As far as I can see you are absolutely correct. If every car in L1 lets 1 car from L2 in, but NO-ONE joining from L2 does so, then you will achieve equal flow in each lane, which gives the highest net flow AND the shortest queue, so clearly that is ideal behaviour.
There are two other extremes. One is that no-one in L1 lets anyone in, in which case L2 comes to a stand. Apart from leaving a batch of cars "hung out to dry" this actually clears itself, because as soon as L2 becomes slower than L1 it ceases to become attractive to join it, so you just end up with a long queue in L1. The other is that someone from L2 joins, then "repays the favour" by allowing someone else from L2 to overtake him and pull in.
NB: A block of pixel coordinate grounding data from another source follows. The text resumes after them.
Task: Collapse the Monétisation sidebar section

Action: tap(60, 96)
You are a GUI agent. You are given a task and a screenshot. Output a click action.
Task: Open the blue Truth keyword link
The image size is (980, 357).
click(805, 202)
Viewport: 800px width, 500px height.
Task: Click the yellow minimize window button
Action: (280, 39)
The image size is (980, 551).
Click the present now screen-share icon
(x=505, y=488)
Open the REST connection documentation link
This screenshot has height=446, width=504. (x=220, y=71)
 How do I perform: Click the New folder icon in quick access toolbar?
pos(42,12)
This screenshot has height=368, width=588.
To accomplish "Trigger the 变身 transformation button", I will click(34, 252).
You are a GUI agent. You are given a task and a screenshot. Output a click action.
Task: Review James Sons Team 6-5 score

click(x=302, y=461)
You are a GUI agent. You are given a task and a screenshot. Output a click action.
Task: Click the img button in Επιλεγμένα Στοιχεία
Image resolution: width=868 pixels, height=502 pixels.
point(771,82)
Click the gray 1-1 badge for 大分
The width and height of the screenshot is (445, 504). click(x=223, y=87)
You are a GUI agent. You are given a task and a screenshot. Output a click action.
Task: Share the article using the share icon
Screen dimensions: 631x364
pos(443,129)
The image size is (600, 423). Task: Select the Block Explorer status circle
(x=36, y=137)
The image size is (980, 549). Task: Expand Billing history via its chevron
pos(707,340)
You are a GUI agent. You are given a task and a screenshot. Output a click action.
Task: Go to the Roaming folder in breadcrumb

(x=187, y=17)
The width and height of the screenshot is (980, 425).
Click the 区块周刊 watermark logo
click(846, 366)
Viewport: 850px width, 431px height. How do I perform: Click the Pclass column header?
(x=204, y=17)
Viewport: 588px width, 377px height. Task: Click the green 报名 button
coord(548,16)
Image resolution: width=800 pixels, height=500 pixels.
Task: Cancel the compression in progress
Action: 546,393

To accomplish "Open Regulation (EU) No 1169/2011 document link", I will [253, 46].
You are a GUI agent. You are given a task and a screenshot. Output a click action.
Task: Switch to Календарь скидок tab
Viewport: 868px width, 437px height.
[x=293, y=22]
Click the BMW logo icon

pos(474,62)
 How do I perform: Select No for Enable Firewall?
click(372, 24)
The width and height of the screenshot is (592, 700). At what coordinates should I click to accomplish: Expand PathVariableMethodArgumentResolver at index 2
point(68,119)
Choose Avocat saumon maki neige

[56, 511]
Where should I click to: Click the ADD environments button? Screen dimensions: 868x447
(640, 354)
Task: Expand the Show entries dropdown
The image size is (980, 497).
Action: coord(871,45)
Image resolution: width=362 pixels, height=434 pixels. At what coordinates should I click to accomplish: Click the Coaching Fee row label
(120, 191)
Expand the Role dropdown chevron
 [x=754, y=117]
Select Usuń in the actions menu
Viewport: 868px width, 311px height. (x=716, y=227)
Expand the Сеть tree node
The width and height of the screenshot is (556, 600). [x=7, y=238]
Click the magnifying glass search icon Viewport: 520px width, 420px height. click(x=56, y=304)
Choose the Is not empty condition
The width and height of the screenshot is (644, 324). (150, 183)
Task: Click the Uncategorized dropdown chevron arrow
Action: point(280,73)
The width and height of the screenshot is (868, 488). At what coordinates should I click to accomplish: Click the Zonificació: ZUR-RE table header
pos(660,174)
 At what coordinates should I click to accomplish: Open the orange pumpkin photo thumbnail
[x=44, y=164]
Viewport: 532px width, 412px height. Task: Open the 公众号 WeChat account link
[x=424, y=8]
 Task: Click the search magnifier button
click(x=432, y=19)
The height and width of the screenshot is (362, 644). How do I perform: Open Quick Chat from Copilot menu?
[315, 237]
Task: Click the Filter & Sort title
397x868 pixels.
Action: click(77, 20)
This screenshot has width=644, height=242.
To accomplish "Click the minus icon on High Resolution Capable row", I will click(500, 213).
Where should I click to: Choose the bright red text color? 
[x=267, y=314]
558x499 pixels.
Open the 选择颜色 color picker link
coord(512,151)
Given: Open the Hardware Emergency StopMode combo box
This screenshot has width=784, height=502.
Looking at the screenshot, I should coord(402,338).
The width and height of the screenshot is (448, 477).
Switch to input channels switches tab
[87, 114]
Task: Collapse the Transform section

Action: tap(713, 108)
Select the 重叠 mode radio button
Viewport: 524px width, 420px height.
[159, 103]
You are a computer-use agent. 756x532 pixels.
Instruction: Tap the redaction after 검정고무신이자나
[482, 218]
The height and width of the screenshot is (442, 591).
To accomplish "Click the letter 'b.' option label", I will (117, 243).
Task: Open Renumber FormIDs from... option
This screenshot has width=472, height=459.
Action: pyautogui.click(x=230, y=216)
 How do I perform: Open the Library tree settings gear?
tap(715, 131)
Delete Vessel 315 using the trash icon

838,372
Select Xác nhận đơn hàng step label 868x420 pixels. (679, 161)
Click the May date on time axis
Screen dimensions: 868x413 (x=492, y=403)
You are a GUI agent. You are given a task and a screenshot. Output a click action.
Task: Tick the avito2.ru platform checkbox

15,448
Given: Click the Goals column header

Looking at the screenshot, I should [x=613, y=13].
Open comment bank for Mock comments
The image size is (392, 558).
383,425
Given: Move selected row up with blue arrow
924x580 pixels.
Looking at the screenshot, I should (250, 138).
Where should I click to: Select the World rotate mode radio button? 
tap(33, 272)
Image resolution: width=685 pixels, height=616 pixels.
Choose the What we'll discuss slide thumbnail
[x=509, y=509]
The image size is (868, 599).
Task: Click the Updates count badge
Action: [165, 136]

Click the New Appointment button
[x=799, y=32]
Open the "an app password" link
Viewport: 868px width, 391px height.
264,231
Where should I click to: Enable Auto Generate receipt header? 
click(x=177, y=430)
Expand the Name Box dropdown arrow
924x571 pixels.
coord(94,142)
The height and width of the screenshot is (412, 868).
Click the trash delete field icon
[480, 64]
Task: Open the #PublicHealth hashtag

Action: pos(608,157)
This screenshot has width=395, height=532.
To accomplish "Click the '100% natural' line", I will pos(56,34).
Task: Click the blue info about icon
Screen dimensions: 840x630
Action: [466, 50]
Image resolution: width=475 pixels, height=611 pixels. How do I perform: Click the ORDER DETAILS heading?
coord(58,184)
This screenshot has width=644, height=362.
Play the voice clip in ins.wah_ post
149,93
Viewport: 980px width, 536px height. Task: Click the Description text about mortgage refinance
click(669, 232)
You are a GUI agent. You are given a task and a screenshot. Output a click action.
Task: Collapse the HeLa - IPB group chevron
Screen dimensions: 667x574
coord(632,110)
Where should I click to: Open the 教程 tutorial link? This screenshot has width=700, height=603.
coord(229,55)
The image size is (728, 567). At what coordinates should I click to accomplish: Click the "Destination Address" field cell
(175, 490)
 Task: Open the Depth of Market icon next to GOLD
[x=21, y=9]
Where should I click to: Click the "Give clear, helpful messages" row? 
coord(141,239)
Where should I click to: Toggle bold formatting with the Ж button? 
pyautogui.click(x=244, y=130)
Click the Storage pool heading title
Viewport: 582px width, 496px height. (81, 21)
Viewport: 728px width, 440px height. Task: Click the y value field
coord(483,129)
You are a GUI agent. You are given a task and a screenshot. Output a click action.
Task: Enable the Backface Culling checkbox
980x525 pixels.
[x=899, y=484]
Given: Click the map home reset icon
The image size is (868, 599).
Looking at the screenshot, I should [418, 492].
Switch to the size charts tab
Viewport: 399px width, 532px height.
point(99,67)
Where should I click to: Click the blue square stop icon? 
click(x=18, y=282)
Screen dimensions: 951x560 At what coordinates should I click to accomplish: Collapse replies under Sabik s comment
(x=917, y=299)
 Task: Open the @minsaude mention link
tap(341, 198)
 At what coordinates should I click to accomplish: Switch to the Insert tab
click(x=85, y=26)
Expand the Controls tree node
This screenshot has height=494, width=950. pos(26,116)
This is the worst possible case, as it reaches a ridiculous position where L1 will stop completely and only the cars that pull out and overtake will actually get anywhere.
The one common thread running in all 3 scenarios is that the selfish person benefits, as well as tending to exhibit the best "queue minimising" behaviour.
If I wrote the Highway Code, advice to people in a 2 lane queue would be:
1. Upon encountering the queue get in the fastest moving lane
2. When the head of the queue approaches, if in L1 allow ONE car from L2 to join ahead of you, but no more.
3. If in L2 look for a gap as late as you comfortably can, and once you've merged back to L1 don't allow anyone else in at any cost!
Blimey - all 3 are recommendations to be selfish! Didn't that mentally ill mathematician say something about this?
Oh, and my advice to highways agencies would be to lay out the merge so that L1 has to join L2, not the other way round. Solves the whole problem at a stroke... (run that one past your mental software simulator, BW!)